Automatic flagging worked well for finding instances of nudity, since, Schultz said, it was easy for image recognition technology to know what to look for. Harder, because of the need to take contextual clues into account, was moderation for hate speech. In that category, Facebook said, “we found and flagged around 38% of the content we subsequently took action on, before users reported it to us”.
Facebook has made moves to improve transparency in recent months. In April, the company released a public version of its guidelines for what is and is not allowed on the site – a year after the Guardian revealed Facebook’s secret rules for content moderation.
Either their AI-based tools are failing miserably with an incredible amount of false positive results or they are failing to disclose their true criteria for blocking material on Facebook. Either way, it is a serious problem with a site which has become a major avenue for speech around the world.
I have you on my blogroll, so unless Google starts taking an ax to Blogger blogs, I'm OK.
Unfortunately you are a minority. A huge percentage of readers these days comes from Facebook links–with this down since Facebook changed their algorithms. I sure miss the pre-Facebook days when I had 10,000 subscribers to the RSS feed. There is still a fair number of RSS feed subscribers, but that is way down from the old days.
I agree … I miss the pre-Facebook days. Hang in there.

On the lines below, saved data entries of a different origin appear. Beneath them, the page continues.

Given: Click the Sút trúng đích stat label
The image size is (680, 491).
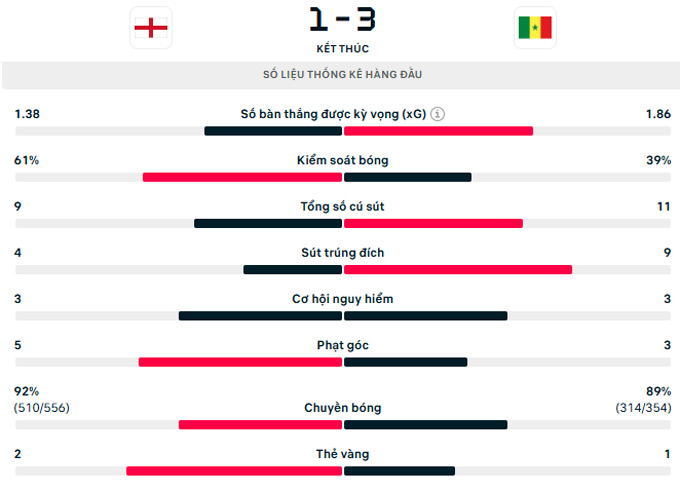Looking at the screenshot, I should (x=342, y=253).
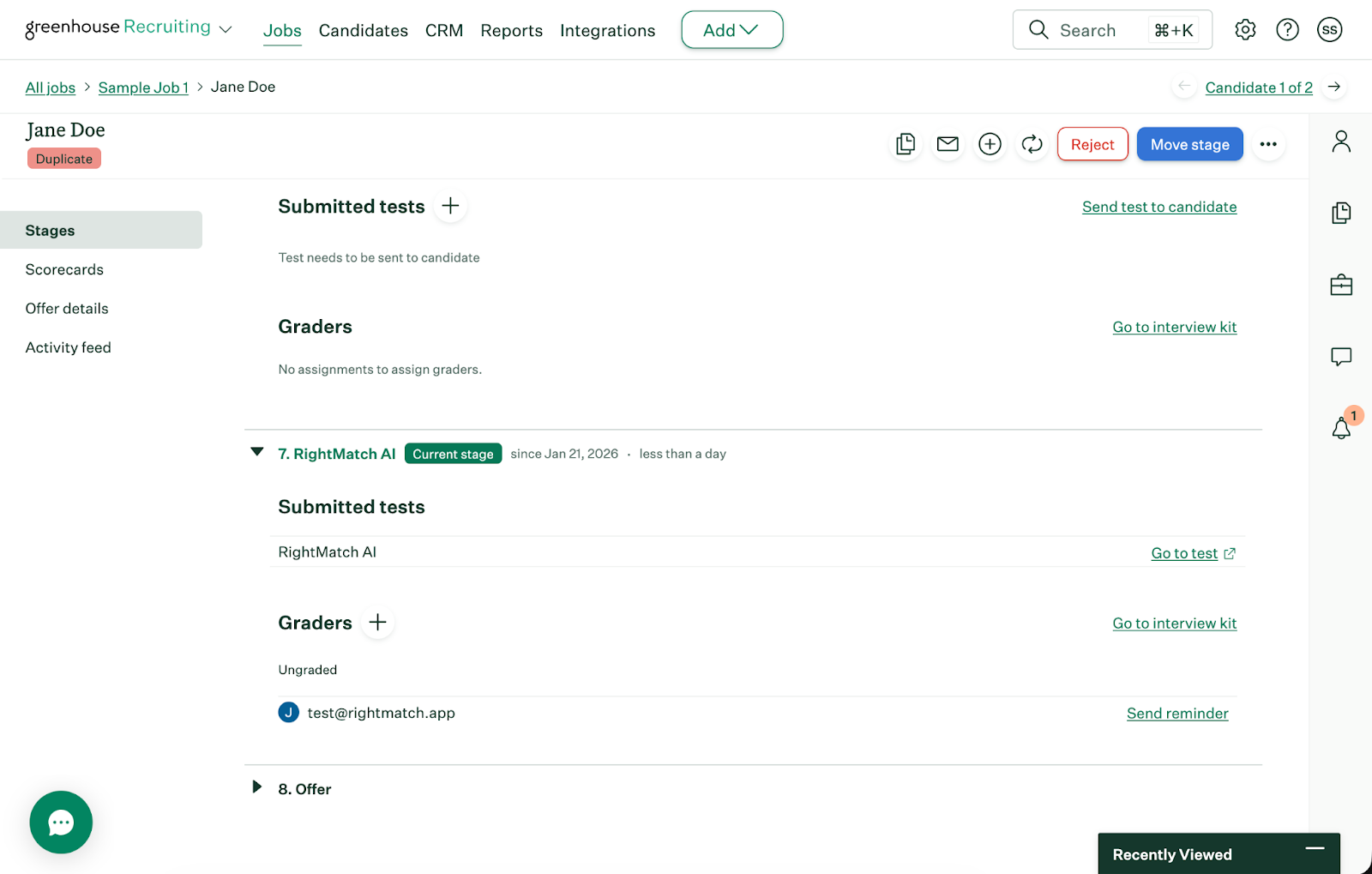Open the settings gear icon
Screen dimensions: 1372x874
(1245, 30)
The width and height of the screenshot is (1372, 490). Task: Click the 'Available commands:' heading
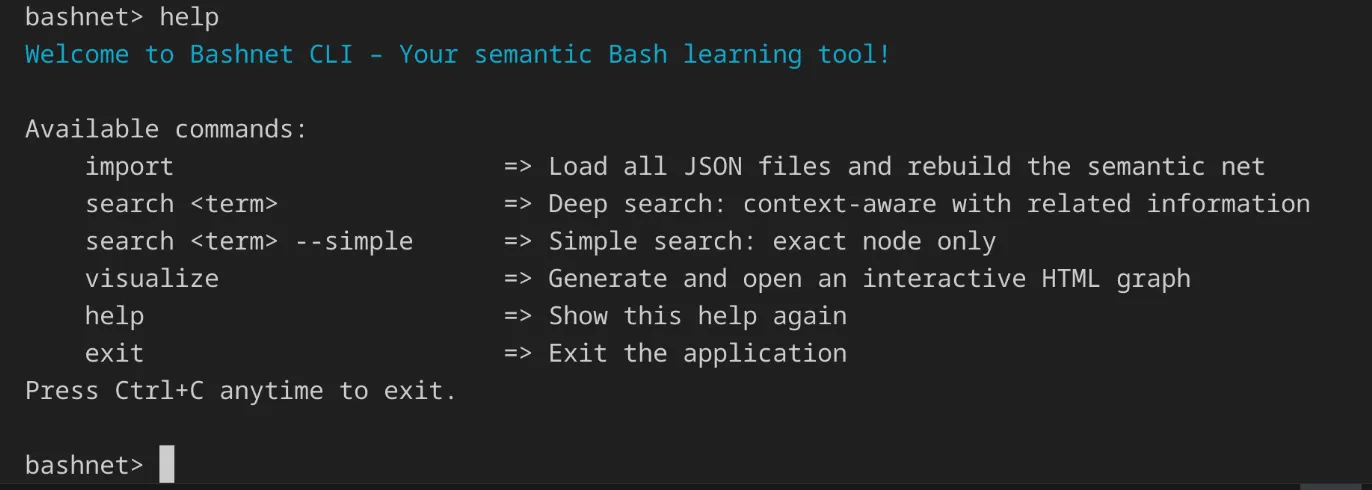(x=166, y=129)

We will probably never go back to the pre-Facebook days. When Facebook works (ie lets us post without censorship) it provides far more exposure to posts than can be obtained these days on blogs. You aren’t on Facebook at all are you? While the last few weeks have been crazy and I haven’t put much on the blog, I’ve had multiple brief items on Facebook which have led to long discussion threads, along with many shares. While they are generally rather brief for a blog post, maybe I should gather some of the better ones and post them as a single post later this week.